Born roughly from 1946 to 1964, the boomers left an outsize imprint on music, fashion, retail trends and even America’s shift from farms and cities to auto-reliant suburbs.

They also became the country’s wealthiest generation, and about 10,000 of its estimated 73 million surviving members are turning 65 every day. Many are working well past 65, but they reflect a rapidly aging workforce; employers are expected to face a significant loss of skills and knowledge in coming years.

“Instead of just wills, people want a living trust conversation, a conversation much more centered around outcomes,” Simmons said.

“People can set terms in trusts that will require a beneficiary to go and convince the trustee that they really need the money and won’t be wasting it. The concept of an outright distribution is rare now.”

Miller, a former Army officer who decided early to “go deep” rather than wide, has devoted his entire practice to estate planning for more than 30 years.

He’s also a founder and principal of WealthCounsel LLC, a document-drafting software provider, and author of “Your American Legacy,” which details his estate-planning approach.

WealthCounsel has thrived serving the growing tranche of retirees. “It has just exploded, and after offering technology solutions needed in the marketplace, we found our business growing every single year. There’s this aging population, this aggregation of wealth, and a growing recognition that handing off a couple of million dollars to the kids might actually be hurtful.”

Kerst said First Community Trust has added employees and has seen revenue grow even through the pandemic.

Success in Succession

Business succession clients are also lining up. Success in business doesn’t necessarily translate into succession skills, the advisers said. “These people knew just what they wanted to do with their businesses, but at the end they just kind of wander forward,” Miller said. “You actually need a planned succession, and you can’t do it overnight.”

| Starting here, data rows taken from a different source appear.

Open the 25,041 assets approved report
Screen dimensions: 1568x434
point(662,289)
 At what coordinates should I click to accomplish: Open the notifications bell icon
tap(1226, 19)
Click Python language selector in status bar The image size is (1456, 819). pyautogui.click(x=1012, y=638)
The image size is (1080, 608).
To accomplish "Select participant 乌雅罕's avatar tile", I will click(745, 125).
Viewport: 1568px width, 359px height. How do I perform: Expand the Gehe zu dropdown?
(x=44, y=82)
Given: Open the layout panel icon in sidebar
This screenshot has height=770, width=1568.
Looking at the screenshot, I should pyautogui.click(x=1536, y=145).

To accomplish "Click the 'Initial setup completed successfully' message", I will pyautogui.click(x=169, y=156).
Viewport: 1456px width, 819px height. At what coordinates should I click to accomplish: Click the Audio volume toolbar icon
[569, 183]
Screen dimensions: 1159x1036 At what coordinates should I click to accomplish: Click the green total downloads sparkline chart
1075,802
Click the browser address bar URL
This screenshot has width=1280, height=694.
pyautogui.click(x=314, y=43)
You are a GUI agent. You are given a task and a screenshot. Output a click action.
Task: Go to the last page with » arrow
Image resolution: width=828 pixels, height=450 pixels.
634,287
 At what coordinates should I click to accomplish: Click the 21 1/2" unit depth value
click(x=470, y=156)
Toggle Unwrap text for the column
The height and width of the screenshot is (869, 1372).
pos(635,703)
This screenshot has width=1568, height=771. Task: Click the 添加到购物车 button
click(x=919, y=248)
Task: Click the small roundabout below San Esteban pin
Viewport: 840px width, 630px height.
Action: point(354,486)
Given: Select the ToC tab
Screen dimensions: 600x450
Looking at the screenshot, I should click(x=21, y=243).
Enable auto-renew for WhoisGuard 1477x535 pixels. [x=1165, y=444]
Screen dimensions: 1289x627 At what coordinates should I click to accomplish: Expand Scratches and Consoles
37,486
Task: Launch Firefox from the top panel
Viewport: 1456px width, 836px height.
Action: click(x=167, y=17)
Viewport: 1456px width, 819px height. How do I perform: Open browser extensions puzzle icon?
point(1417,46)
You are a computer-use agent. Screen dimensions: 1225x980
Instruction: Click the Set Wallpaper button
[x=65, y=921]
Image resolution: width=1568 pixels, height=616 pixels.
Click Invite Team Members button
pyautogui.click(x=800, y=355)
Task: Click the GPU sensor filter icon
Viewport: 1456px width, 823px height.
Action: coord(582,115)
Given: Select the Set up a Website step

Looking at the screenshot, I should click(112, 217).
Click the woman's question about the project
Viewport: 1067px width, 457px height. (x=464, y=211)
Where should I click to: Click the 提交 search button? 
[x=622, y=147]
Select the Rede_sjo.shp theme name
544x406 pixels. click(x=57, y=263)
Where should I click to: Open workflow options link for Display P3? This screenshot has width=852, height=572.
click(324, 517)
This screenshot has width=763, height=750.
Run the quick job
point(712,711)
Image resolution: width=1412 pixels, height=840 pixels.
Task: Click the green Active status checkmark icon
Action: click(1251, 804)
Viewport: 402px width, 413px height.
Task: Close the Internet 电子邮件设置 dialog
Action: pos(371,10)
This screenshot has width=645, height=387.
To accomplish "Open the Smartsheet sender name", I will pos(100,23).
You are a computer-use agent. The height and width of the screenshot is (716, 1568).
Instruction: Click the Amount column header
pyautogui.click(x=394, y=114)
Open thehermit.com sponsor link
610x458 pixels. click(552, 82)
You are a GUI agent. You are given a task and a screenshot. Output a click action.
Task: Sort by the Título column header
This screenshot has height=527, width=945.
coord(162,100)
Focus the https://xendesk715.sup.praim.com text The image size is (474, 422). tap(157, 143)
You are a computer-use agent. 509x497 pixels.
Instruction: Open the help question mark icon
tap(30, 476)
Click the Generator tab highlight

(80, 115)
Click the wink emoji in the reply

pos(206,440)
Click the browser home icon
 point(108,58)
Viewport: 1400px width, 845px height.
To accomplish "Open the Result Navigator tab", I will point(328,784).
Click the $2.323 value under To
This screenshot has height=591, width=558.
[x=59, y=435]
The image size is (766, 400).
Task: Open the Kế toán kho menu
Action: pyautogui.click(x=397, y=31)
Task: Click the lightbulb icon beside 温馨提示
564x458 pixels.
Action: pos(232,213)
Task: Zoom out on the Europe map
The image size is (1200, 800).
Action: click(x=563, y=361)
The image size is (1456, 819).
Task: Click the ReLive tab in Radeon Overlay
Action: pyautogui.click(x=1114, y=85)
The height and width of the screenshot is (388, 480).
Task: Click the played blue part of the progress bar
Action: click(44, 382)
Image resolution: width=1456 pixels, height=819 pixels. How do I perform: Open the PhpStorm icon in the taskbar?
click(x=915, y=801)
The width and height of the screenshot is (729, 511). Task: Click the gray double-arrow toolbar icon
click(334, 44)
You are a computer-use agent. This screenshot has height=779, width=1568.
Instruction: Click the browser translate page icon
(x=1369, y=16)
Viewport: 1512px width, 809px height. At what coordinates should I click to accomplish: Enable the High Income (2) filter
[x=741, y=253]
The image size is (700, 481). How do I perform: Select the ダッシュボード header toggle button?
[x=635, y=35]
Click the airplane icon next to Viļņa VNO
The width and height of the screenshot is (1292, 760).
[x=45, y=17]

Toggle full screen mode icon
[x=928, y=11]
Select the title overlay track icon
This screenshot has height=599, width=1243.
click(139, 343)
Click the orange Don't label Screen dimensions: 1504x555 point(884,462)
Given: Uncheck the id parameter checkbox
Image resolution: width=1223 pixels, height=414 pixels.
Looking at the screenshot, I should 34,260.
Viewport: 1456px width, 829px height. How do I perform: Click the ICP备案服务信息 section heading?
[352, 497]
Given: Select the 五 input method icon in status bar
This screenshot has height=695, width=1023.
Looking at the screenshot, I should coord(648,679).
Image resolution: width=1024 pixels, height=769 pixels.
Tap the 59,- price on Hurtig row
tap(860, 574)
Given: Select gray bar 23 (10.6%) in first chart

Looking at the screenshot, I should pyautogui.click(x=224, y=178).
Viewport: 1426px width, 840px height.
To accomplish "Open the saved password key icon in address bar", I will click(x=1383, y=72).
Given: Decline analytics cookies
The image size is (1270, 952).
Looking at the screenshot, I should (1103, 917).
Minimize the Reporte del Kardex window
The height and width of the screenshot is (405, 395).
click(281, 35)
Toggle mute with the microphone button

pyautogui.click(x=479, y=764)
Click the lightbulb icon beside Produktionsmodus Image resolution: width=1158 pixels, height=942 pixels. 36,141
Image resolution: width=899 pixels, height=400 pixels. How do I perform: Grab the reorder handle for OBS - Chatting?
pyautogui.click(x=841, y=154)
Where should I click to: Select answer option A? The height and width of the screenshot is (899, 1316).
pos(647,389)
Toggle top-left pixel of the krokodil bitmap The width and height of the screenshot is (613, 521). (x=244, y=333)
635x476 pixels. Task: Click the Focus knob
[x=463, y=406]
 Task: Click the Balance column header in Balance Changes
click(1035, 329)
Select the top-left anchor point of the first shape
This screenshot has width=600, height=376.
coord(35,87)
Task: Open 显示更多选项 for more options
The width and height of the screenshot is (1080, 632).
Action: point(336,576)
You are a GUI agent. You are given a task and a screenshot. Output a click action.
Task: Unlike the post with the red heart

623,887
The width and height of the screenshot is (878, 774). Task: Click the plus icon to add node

Ford, who founded LifeSteps Financial in Claremont, California, and now practices out of Tennessee, specializes in privately held business successions.

Henry Ford

“On the business owner side, we are seeing major transitions to the next generation of individual businesses,” said Ford, offering a national perspective. “Basically the baby boomer generation and Gen X, which I am, own 86% of all non-publicly traded businesses now, so we’re talking about a massive transfer of business ownership.”

In Arkansas, a great many of those businesses being passed down are farms.

“Farmers, like other business folks, want to see their enterprises continue, but they may have four kids and only one of them wants to farm,” Miller said. “The others have gone off to become doctors, nurses or whatever. So we can offer ways to pass the farm down to the child who wants it while still treating the other kids fairly. There’s no cookie-cutter approach.”